- PASSAGE FOR REVIEW -
§ §
2012-09-16 Thread Nadav Har'El
On Sun, Sep 16, 2012, Oleg Goldshmidt wrote about Re: Possible Solution for 
Frequent Keyboard Hangups in KDE.:
 I have never experienced this bug (on Fedora or RHEL), probably for
 one of two reasons:
 
 1) I don't enable - or install - the disabilities-related
 functionality (this does not mean that related bugs should not be
 fixed, of course...)

I also never intentially installed or enabled any disability related
functionality. The problem is that the modern philosophy shared by
GNOME/KDE/Fedora/Ubuntu is that they don't really care what the user
wants to configure. The user is stupid, so the OS should control him,
not the other way around. If it worked for MS-Windows and Apple iOS,
why wouldn't it work for them? :(

 2) I use KDE rather than GNOME. The default login manager remains GDM
 though unless you do
 
 # cat  /etc/sysconfig/desktop
 DISPLAYMANAGER=KDE

So did you actually do that?

I not only *not* use Gnome, I also don't use KDE (I use a completely
home-brewed environment based on the archaic^H^H^H^H^H^H^Hclassic window
manager ctwm). But I was still using GDM for the login, so its bug
of leaving the accessx mode enabled still effected me.
§ §
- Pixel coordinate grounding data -
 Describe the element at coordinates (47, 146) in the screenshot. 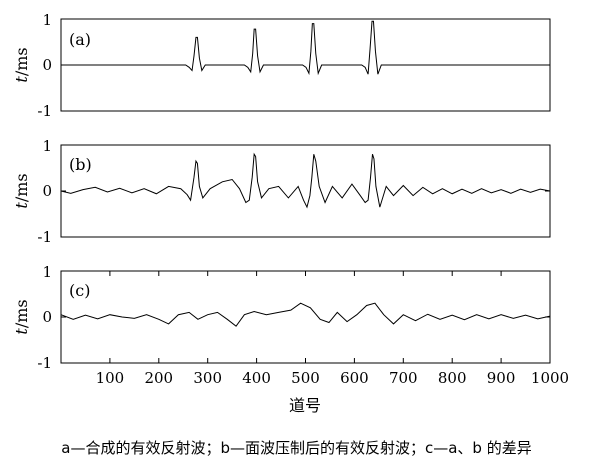

I see `y-tick-label-b-top: 1` at that location.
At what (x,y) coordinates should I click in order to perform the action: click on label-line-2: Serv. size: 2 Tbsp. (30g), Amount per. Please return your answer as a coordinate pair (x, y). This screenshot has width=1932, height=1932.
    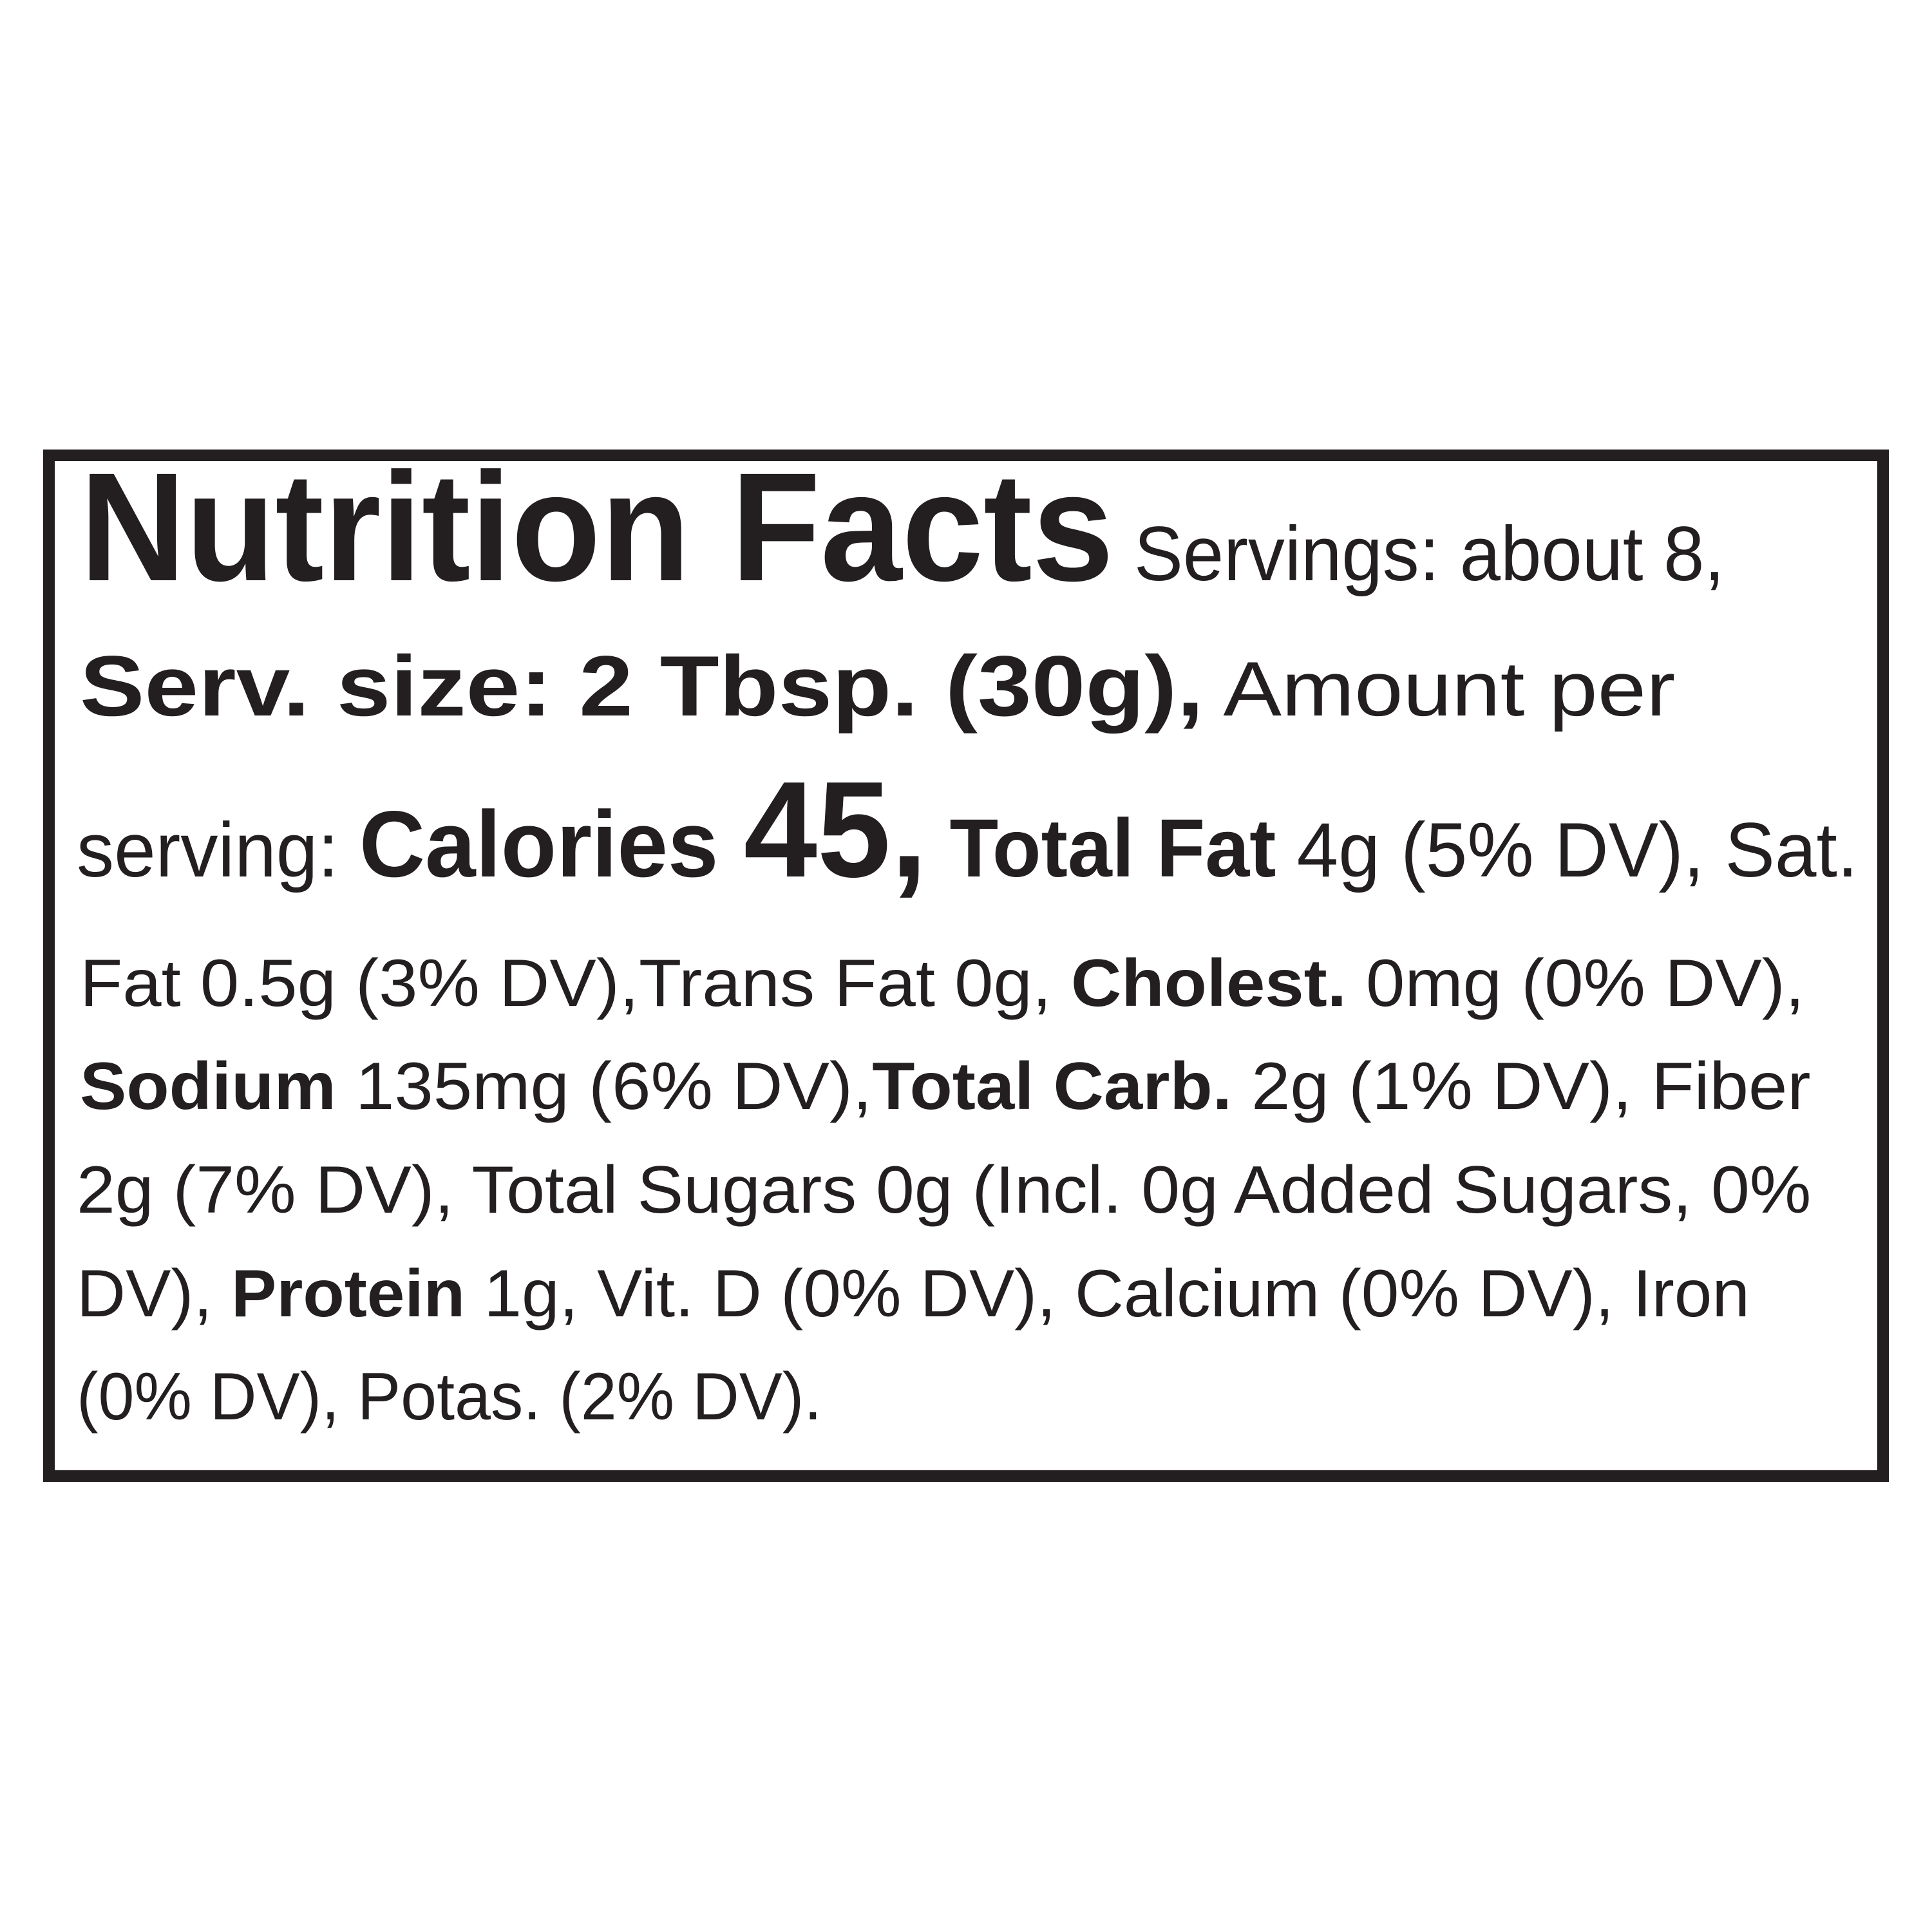
    Looking at the image, I should click on (878, 687).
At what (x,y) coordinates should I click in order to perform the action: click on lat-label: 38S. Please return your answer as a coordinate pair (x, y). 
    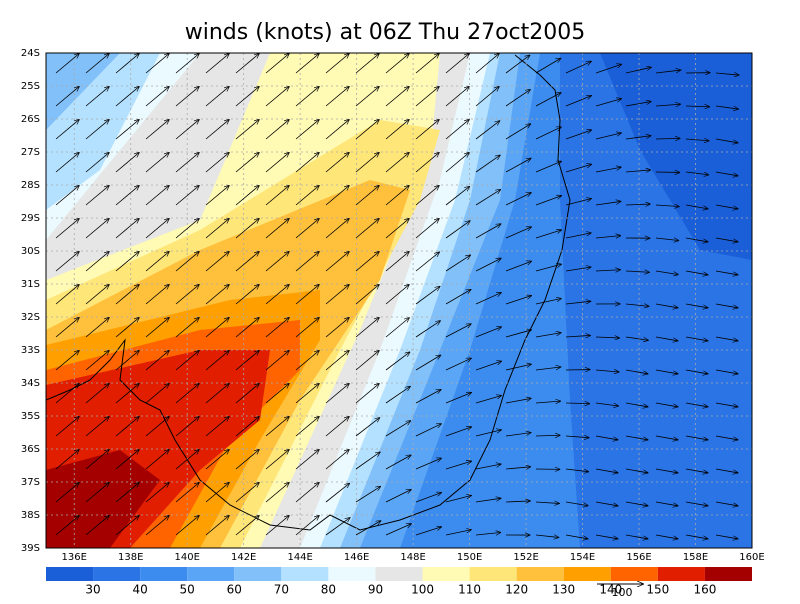
    Looking at the image, I should click on (30, 516).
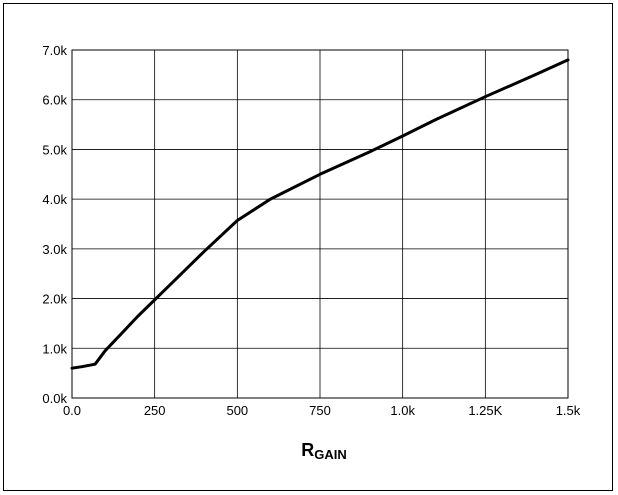 This screenshot has height=495, width=618. What do you see at coordinates (54, 200) in the screenshot?
I see `y-tick-label: 4.0k` at bounding box center [54, 200].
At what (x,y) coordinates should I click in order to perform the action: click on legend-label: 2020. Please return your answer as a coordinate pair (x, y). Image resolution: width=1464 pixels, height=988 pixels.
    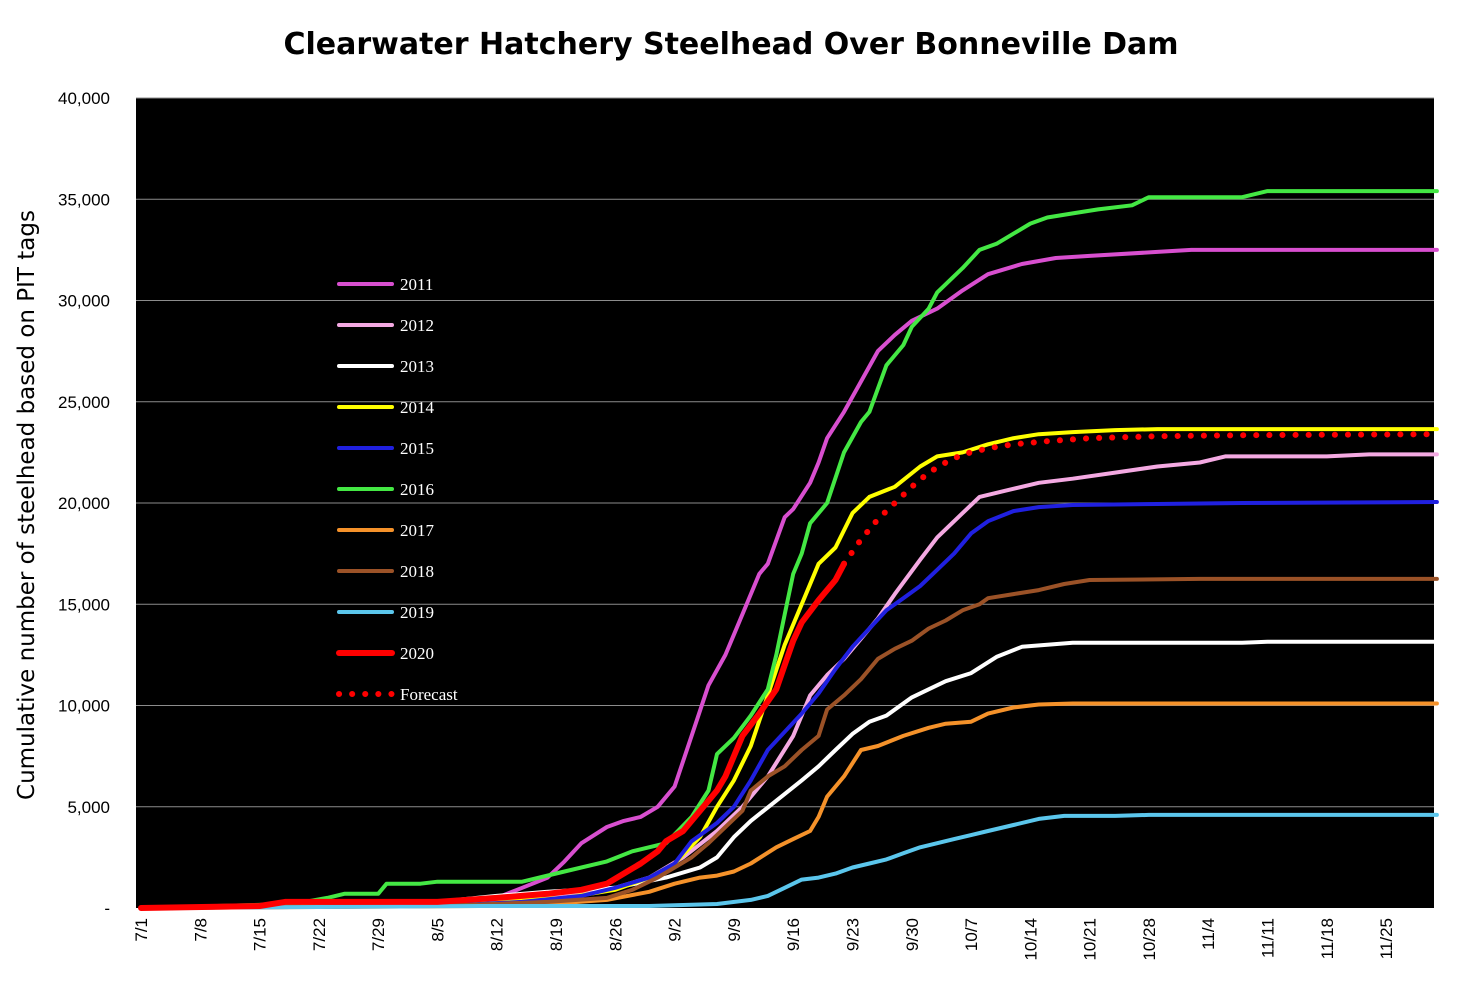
§ §
- WORK ORDER 1 -
In the mailing-list message, which window manager does the reply writer's home-brewed environment build on?
- WORK ORDER 2 -
Return the passage of the mailing-list message exactly, beginning at the words "2) I use KDE" and stopping after the words "actually do that?".

- TASK SOLUTION 1 -
ctwm

- TASK SOLUTION 2 -
2) I use KDE rather than GNOME. The default login manager remains GDM
 though unless you do
 
 # cat  /etc/sysconfig/desktop
 DISPLAYMANAGER=KDE

So did you actually do that?